Friday, September 22, 2006
I feel so demoralised... i dun feel like myself... maybe my EQ is dropping at an exponential rate... sighz... so much readings for corp rep...
baby looney tunes ;
12:16 AM
Tuesday, September 12, 2006
i feel so weird nowadays.. no mood to do anything... sighz... i dunno is i too stressed or wat.. but projects havn't even start dunno i stress with wat...
i really dunno wats wrong with me... sometimes i read textbook until i give up... until then i wanna cry to let out my feelings... yet i cant cry... i seem to grow much stronger now... i used to be so weak last time.. evrytime i have any problems i always cry... yet now its like suppressing my feelings within myself... i need to do something to let out my feelings... yet i really dunno wat to do... i have some frens willing to lend a listening ear... yet i dun even noe wats wrong with me... dun ask me wats wrong with me too.. cos i dunno wats wrong also... and i always show myself as a strong ger... i dun want anyone to see my vulnerable side... hmmm... somehow like most people i also have my soft side...

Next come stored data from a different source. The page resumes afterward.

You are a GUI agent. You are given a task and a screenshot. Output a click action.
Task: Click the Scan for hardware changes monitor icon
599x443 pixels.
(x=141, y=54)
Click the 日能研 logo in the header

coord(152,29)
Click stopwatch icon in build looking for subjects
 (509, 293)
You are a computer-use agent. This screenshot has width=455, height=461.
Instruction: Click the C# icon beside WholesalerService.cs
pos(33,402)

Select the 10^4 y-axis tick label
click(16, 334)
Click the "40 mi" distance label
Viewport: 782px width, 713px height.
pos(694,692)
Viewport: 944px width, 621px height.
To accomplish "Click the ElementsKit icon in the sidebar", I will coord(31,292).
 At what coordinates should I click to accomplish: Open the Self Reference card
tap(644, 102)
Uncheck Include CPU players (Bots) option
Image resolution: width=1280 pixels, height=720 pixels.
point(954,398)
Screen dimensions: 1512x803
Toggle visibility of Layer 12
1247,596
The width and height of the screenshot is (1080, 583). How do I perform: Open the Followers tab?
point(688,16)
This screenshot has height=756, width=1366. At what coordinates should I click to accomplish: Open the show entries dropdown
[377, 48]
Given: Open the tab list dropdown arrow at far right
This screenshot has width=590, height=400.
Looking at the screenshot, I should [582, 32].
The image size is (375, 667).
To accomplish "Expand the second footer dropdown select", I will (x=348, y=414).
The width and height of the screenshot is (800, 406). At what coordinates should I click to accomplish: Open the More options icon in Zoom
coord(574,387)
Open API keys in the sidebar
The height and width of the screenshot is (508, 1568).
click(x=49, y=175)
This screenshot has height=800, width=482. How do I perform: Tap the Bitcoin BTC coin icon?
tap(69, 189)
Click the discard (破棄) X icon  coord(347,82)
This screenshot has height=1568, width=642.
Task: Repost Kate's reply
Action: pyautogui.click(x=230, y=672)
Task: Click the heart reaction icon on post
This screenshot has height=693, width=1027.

hmm... i really need to get my mood back.. dunno where it went to... haiz... i used to go kickboxing in the past to let out my stress or watever mood i have... but now... i cant cos wanna save money and my darling dun like me to go kickboxing... today i was feeling so moodless that i thot of all the things i could probably do to regain my mood... hmm... eat a good lunch? buy something i like? go play arcade? go out enjoy myself?go jogging? haiz... but i dun think my mood will come back.. then i though back... last time really kickboxing allows me to relieve all my thoughts and feelings... suddenly i have an urge to go kickboxing... but how lei... ?? conflicting thoughts... scarly go liao my mood still so bad then how... dunno if wat works in the past work now also...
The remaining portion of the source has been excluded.